* **DATA EXTRACT**
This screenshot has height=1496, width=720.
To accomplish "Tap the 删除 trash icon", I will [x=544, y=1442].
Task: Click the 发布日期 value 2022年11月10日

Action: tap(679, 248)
* * *
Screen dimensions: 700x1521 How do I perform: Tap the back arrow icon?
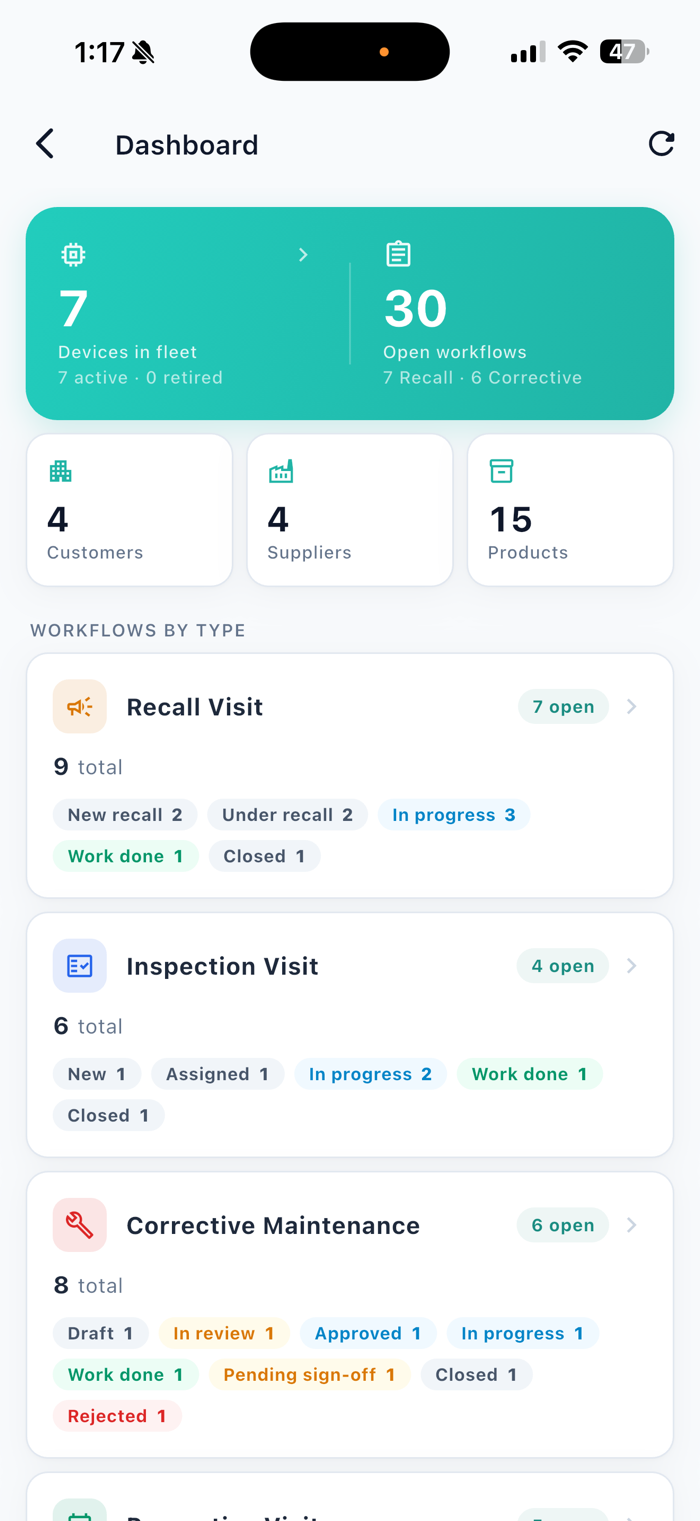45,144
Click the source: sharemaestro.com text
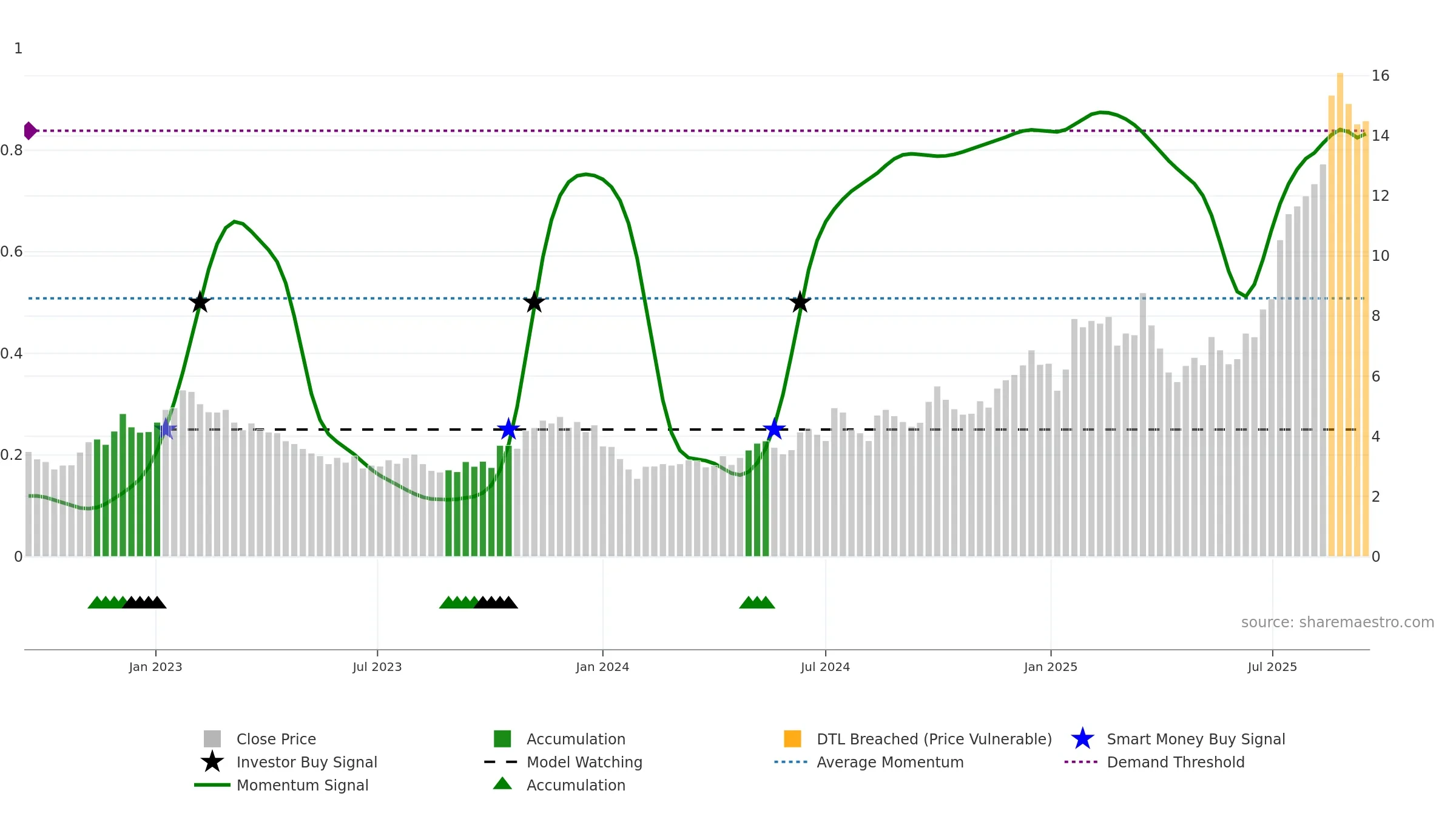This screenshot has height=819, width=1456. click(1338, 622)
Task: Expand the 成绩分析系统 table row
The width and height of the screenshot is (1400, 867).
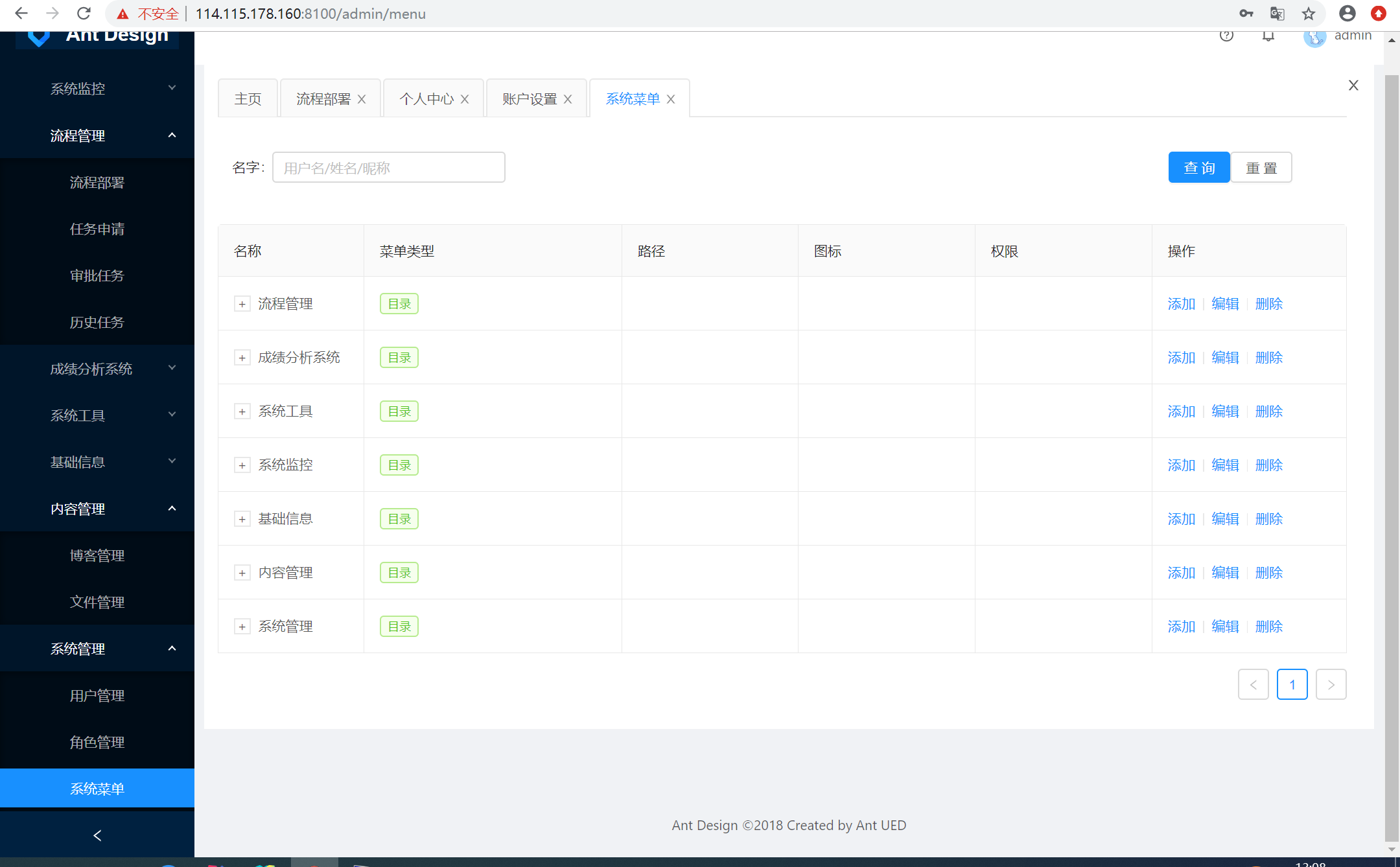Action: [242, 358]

* **TASK STATEMENT**
Extract the lines of the records that begin with the line containing "This screenshot has height=1496, width=720." and end with the line containing "Action: tap(679, 248)", both included, and reproduce them verbatim.

* **THE RESULT**
This screenshot has height=1496, width=720.
To accomplish "Tap the 删除 trash icon", I will [x=544, y=1442].
Task: Click the 发布日期 value 2022年11月10日

Action: tap(679, 248)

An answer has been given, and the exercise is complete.